Orange County Landfill smelling (STILL)
“Landfill odors are my No. 1 priority,”
said Orange County Solid Waste manager Jim Becker.
Well if this is true Mr. Becker, why has this smelly landfill situation been going on for years?
Thank God, I do not live close to this joke created by Florida’s government officials.
I bet dollars to donuts, that not one of those officials do either!
I have been writing about the only way out of this problem for every, town, county, city, state and country around the world.
Waste and trash to energy plants
“Pollute the world!”
How would you like to own a home in this part of the country and not be able to get away?
Because, who will be crazy enough to buy your home?
Bad smell from Orange County landfill lingers, not going away
March 12th 2016
Orange County officials are trying to deal with the smell coming from the landfill,
but it could take months. (John W. Davis, Staff)
ORLANDO — The stench grossing out residents in one area of east Orange County likely won’t be going away any time soon.
Dozens of neighbors gathered Wednesday night at the Orange County Utilities Administration Building to learn what the county is doing to prevent a stinky smell from the Orange County Landfill on Young Pine Road, near Curry Ford Road.
It’s a rotten egg scent that’s been reported more than 5 miles away from the garbage dump.
“It’s really a matter of which way the wind is blowing,” said Avalon Park resident Dave Payne.
It’s described as a lingering sulfur smell that seemingly comes out of nowhere in east Orange County, sometimes seeping into homes.
“Two nights ago since it was cool outside, we made the mistake of leaving our windows open so we could save on the air conditioning bill.
At three in the morning, I wasn’t sleeping so soundly and I could smell it, clear through 5 a.m.,” Payne explained.
“Landfill odors are my No. 1 priority,” said Orange County Solid Waste manager Jim Becker.
The smell was pinpointed as hydrogen sulfide from the Orange County Landfill in the Summer of 2015.
County leaders started receiving complaints after they began mixing construction drywall with residential garbage at the landfill in the spring of 2013.
They’ve since stopped mixing construction and residential garbage but with a landfill the size of 72.5 football fields worth of trash, progress can be slow.

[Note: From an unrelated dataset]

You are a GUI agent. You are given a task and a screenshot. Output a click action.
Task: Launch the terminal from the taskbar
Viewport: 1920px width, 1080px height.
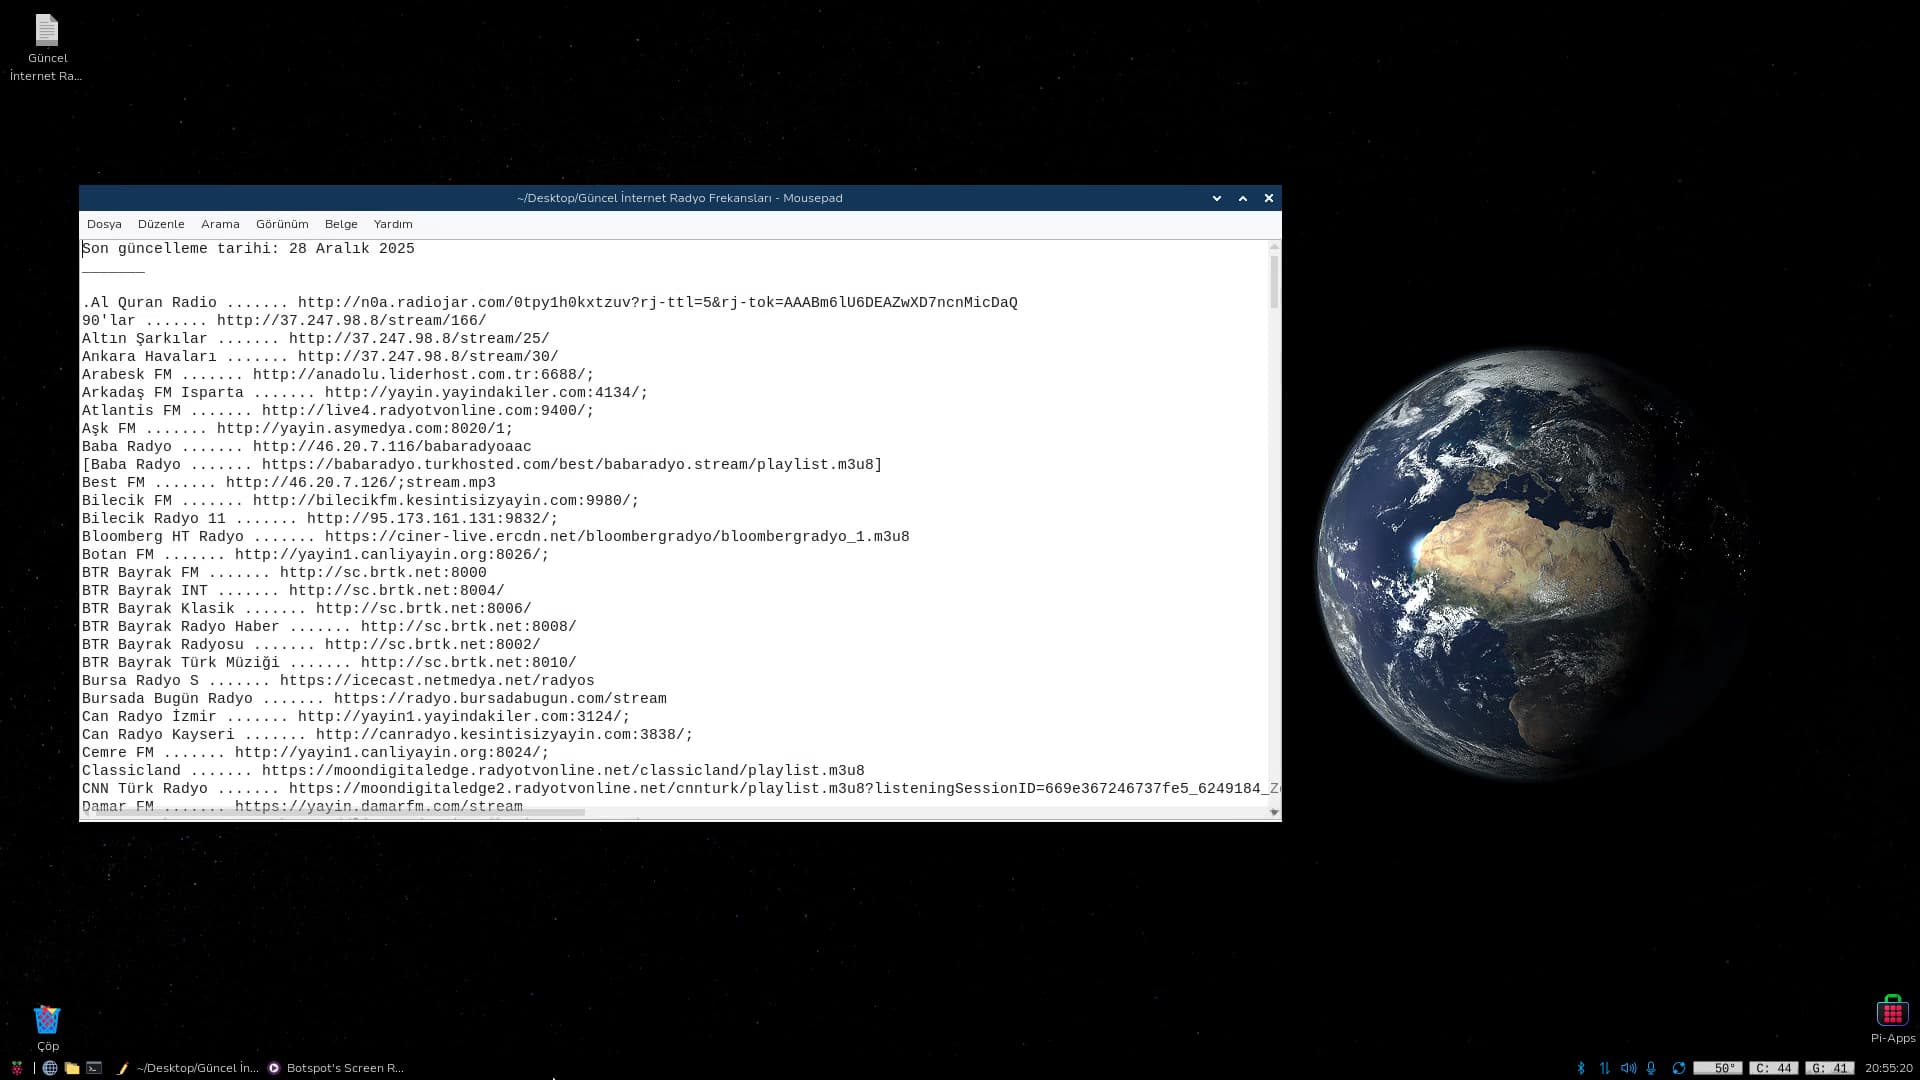coord(94,1068)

The plan is to put dirt on top of the smelly garbage, then cover it with another layer of garbage and then have collection pipes gather the hydrogen gas before it escapes into nearby neighborhoods.
At that point, a final cover will be placed over that portion of the landfill.
However, with more than a year of consistent complaints, homeowners are leery.
“Long term property values is a concern of ours here in east Orange County. Really that’s why all residents should be notified, not just the ones who complained,” Payne said.
“The people who live in Lake Nona, the people who live off the 528, the 417 cannot see the landfill, don’t know where it’s coming from,” Payne added.
Becker hopes to have to the smell gone by September 2016.
However, that’s not soon enough for neighbors, who have to live with the smell several times a week.